A Woman's Experiences in the Great War

CHAPTER XVII

Chapter 17847 wordsPublic domain

BRUSSELS

Finally, after a wild and breathless drive of thirty-five miles through rich orchard-country all the way, and always between German patrols, we entered Brussels. Crowds of German officers and men were dashing about in motor cars in all directions, while the populace moved by them as though they were ghosts, taking not the slightest notice of their presence. The sunlight had faded now, and the lights were being lit in Brussels, and I gazed about me, filled with an inordinate curiosity. At first I thought the people seemed to be moving about just as usual, but soon I discovered an immense difference between these Brussels crowds, and those of normal times and conditions. It was as though all the red roses and carnations had been picked out of the garden. The smart world had completely disappeared. Those daintily-dressed, exquisite women, and elegant young and old men, that made such persuasive notes among the streets and shops of Brussels in ordinary times, had vanished completely under the German occupation. In their place was now a rambling, roaming crowd of the lower middle-classes, dashed with a big sprinkling of wide-eyed wrinkled peasants from the Brabant country outside, who had come into the big city for the protection of the lights and the houses and the companionship, even though the dreaded "Allemands" were there. Listlessly people strolled about. They looked in the shop windows, but nobody bought. No business seemed to be done at all, except in the provision shops, where I saw groups of German officers and soldiers buying sausages, cheese and eggs.

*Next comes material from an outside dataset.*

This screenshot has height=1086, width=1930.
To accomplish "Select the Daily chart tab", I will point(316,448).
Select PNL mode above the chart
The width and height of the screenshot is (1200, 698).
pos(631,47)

Crowds gathered before the German notices, pasted on the walls so continuously that Brussels was half covered beneath these great black and white printed declarations, which, as they were always printed in three languages--German, French and Flemish--took up an enormous amount of wall space. Here and there Dutch journalists stood hastily copying these "_affiches_" into their note-books. Now and then, from the crowd reading, a low voice would mutter languidly "Les sales cochons!" But more often the Brussels sense of humour would see something funny in those absurd proclamations, and people were often to be seen grinning ironically at the German official war news specially concocted for the people of Brussels. It was all the Direct Opposite of the news in Belgian and English papers. _We_, the Allies, had just announced that Austria had broken down, and was on the verge of a revolution. _They_, the Germans, announced precisely the same thing--only of Servia! And the Brussels people coolly read the news and passed on, believing none of it.

And all the time, while the Belgians moved dawdlingly up and down, and round about their favourite streets and arcades, the Germans kept up one swift everlasting rush, flying past in motors, or striding quickly by, with their firm, long tread. They always seemed to be going somewhere in a hurry, or doing something extraordinarily definite. After I had been five minutes in Brussels, I became aware of this curious sense of immense and unceasing German activity, flowing like some loud, swift, resistless current through the dull, depleted stream of Brussels life. All day long it went without ceasing, and all night, too. In and out of the city, in and out of the city, in and out of the city. Past the deserted lace shops, with their exquisite delicate contents; past the many closed hotels; past the great white beauties of Brussels architecture; past the proud but yellowing avenues of trees along the heights; past those sculptured monuments of Belgians who fell in bygone battles, and now, in the light of 1914, leapt afresh into life again, galvanised back into reality by the shriek of a thousand _obus_, and the blood poured warm on the blackened fields of Belgium.

We drove to an old hotel in a quiet street, and our driver jumped down and rang the courtyard bell.

Then the door opened, and an old Belgian porter stood and looked at us with sad eyes, saying in a low voice, "Come in quickly!"

We all got down and went through the gateway.

We found ourselves in a big old yellow stone courtyard, chilly and deserted.

The driver ran out and returned, carrying in his arms the long flat seat-cushion from the carriage.

Then the old porter locked the gate and we all gathered round the brave little Flemish driver who was down on his knees now, over the cushion, doing something with a knife.

Next minute he held up a bundle of letters, and then another and then another,--

"And here is your English passport, Madame," Jean said to me.

Unknown to most of us, the driver and Jean, while we waited at Enghien, had made a slit in the cushion, had taken out some stuffing, and put in instead a great mass of letters and papers for Brussels, then they had wired up the slit, turned the cushion upside down, and let us sit on it.

It was rather like sitting on a mine.

Only, like the heroine of the song: "We didn't care, we didn't KNOW!"